Stored data:
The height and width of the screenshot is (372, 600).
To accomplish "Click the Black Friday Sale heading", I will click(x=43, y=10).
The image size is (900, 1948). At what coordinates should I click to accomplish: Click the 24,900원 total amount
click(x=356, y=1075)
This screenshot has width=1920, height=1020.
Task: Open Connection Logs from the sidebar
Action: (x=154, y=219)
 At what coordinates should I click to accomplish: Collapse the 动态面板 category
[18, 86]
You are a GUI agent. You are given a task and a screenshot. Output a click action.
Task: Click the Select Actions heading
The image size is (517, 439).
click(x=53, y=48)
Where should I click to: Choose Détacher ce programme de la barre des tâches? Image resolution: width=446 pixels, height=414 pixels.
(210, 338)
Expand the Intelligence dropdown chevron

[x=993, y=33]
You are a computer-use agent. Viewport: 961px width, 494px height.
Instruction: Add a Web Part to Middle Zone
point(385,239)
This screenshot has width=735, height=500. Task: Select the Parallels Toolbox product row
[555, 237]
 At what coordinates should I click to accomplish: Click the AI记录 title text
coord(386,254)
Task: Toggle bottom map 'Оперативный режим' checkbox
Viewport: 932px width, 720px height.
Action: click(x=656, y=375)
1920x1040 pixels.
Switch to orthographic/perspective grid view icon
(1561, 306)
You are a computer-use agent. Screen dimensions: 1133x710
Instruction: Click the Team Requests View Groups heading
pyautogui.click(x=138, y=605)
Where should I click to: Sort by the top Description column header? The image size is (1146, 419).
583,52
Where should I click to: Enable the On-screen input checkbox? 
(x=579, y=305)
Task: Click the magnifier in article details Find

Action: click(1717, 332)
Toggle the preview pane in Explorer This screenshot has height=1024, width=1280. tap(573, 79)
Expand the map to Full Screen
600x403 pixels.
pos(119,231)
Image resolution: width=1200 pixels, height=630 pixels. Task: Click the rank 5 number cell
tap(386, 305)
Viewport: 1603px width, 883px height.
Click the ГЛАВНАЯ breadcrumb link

ASSIGNMENT: Every line that contains the string "computer" should be copied from the entries.

EXPECTED OUTPUT:
You are a computer-use agent. Viewport: 961px width, 494px height.
You are a computer-use agent. Screen dimensions: 1133x710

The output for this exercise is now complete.